A Single Center Study to Evaluate the Penetration of RO7033877 Into the Lung in Healthy Volunteers

Healthy Volunteer Clinical Trial

Clinical Trial Details — Status: Completed

Administrative data

• NCT number: NCT02165293
• Other study ID #: NP29332
• Status: Completed
• Phase: Phase 1
• First received: June 13, 2014
• Last updated: November 1, 2016
• Start date: June 2014
• Est. completion date: September 2014

Study information

• Verified date: November 2016
• Source: Hoffmann-La Roche
• Contact: n/a
• Is FDA regulated: No
• Health authority: United States: Food and Drug Administration
• Study type: Interventional

Clinical Trial Summary

This single-center, open-label study will investigate RO7033877 concentrations in plasma and in various lung compartments, including epithelial lining fluid (ELF), and alveolar macrophages (AM) in healthy volunteers after multiple intravenous (IV) administration. Bronchoscopy will be performed after the start of the last infusion on Day 3 at different timepoints. Blood, urine and brochoalveolar lavage samples will be collected to determine RO7033877 concentrations. The anticipated time on study treatment is 3 days.

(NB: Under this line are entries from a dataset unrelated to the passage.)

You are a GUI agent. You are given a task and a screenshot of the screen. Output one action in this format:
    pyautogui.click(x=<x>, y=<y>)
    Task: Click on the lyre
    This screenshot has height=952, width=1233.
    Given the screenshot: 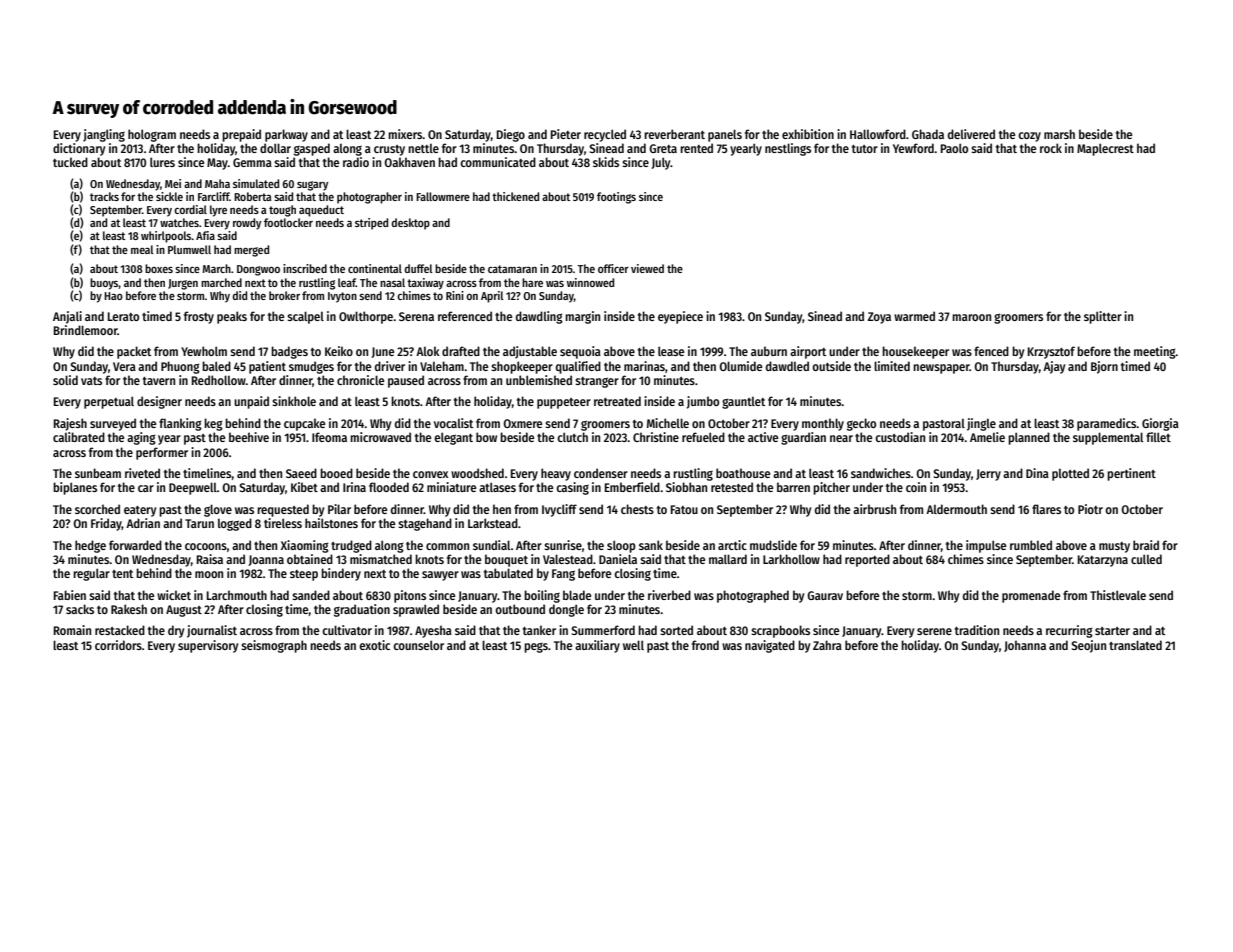 What is the action you would take?
    pyautogui.click(x=218, y=211)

Recruitment information / eligibility

• Status: Completed
• Enrollment: 32
• Est. completion date: September 2014
• Est. primary completion date: September 2014
• Accepts healthy volunteers: Accepts Healthy Volunteers
• Gender: Both
• Age group: 18 Years to 55 Years

Eligibility

Inclusion Criteria:

• Male or female healthy volunteers, 18 to 55 years of age, inclusive. A female participant is eligible to participate if she is of non-childbearing potential defined as postmenopausal or surgically sterile

• Healthy status is defined by absence of evidence of any active or chronic disease following a detailed medical and surgical history, a complete physical examination including vital signs, 12-lead electrocardiogram (ECG), hematology, blood chemistry, serology and urinalysis

• Body mass index (BMI) between 18 and 30 kg/m2 inclusive

• Nonsmokers

• Healthy male volunteers with female partners of childbearing potential must use adequate contraception methods

Exclusion Criteria:

• Evidence of active chronic disease

• Regular consumption of drugs of abuse

• Infection with human immunodeficiency virus (HIV), hepatitis B (HBV), or hepatitis C (HCV)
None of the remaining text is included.